Table 1. Representative transcript excerpts for each behavior category and model. Each cell shows one selected example of the model’s stated rationale or planned edit for that category.
learning signals and failure modes with noisy validation returns.
03.06.26
This third batch of experiments continues the stress test from the second batch, but replaces the constant broken validation metric with a noisy one. Instead of returning the same value every time, the validation function returns a random number around a fixed base value:
\[ \text{reported metric} = \text{base value} + \epsilon,\quad \epsilon \sim \mathcal{N}(0, 0.02) \]
The setup is otherwise identical to the second experiment batch. The goal is to test whether agents can distinguish real progress from stochastic validation noise, and whether noisy feedback changes their tendency to search, diagnose the metric, or exploit the reported value directly. This experiment batch addresses the following sub-question, which follows directly from the constant-metric control:
Research Question: How do coding agents behave when the validation signal is broken but noisy? Can they tell stochastic fluctuations from real improvements, or do they overfit the noise?
Takeaway 1. No, some agents note possible noise in individual runs, but none detect the broken metric itself. In this loop-environment setup, every experiment's outcome is accepted at face value.

Figure 1. Noisy validation run summaries. Left: First research-loop step where the agent explicitly acknowledges noisy or stochastic validation behavior; percentages show the share of runs for each model with such a recognition event. Missing points indicate runs with no observed recognition. Center: Number of valid experiments per run. Right: Number of new Codex sessions spawned after the initial one within a single run.
Takeaway 2. The behavioural repertoire across agents is similar to the standard validation case.

Figure 2. Behavior summary under noisy validation.
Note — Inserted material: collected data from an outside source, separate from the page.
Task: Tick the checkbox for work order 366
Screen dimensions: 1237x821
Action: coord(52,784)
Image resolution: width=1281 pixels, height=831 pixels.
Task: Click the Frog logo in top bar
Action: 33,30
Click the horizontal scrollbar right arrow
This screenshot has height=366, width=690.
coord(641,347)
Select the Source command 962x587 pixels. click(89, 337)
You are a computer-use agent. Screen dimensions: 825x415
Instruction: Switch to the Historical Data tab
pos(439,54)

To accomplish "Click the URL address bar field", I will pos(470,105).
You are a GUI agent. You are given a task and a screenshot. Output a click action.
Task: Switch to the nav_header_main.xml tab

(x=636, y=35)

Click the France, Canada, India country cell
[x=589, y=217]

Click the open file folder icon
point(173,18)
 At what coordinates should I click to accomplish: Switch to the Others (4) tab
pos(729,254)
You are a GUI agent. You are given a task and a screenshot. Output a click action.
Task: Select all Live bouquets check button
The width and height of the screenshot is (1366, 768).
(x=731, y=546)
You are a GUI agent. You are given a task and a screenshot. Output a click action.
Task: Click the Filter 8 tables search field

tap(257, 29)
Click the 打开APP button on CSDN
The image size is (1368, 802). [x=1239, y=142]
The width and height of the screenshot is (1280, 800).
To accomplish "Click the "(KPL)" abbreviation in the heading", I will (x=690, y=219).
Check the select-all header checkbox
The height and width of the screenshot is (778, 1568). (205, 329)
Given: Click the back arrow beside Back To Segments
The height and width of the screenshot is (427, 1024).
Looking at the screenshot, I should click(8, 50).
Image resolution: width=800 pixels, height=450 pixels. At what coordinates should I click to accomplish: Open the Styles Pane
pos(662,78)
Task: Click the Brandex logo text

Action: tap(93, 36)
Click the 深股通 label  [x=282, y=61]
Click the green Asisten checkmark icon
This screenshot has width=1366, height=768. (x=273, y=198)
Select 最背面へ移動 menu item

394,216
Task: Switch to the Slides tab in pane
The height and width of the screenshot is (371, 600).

For each behavior category, the bars show the share of selected runs in which the model attempted at least one experiment matching that category.
Unlike the previous stress test, no agent falls into the reward-hacking failure mode of directly accessing and hardcoding the validation score. In this setting, agents mostly fail to notice that the validation results are inconsistent with their prior experiments.

Figure 3. Example noisy-validation trajectory. The plot shows reported validation bpb over research-loop steps alongside the corresponding agent output.